**Task brief:** Copy each line of the data below with the word "Open".

**Data section:**
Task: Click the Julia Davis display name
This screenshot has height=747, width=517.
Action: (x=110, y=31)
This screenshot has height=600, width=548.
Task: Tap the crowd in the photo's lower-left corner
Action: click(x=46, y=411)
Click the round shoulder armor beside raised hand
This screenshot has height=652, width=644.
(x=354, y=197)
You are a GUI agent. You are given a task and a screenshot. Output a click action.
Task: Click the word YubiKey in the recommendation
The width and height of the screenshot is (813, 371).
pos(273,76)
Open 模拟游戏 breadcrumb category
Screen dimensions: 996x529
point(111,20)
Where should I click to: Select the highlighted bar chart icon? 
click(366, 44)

* * *

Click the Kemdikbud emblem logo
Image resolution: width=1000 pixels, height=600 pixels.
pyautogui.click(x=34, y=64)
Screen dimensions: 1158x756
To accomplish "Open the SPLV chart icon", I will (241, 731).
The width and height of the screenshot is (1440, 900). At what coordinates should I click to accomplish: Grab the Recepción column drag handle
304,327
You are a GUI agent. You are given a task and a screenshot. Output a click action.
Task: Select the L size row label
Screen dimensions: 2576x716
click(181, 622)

**Solution to the exercise:**
Open 模拟游戏 breadcrumb category
To accomplish "Open the SPLV chart icon", I will (241, 731).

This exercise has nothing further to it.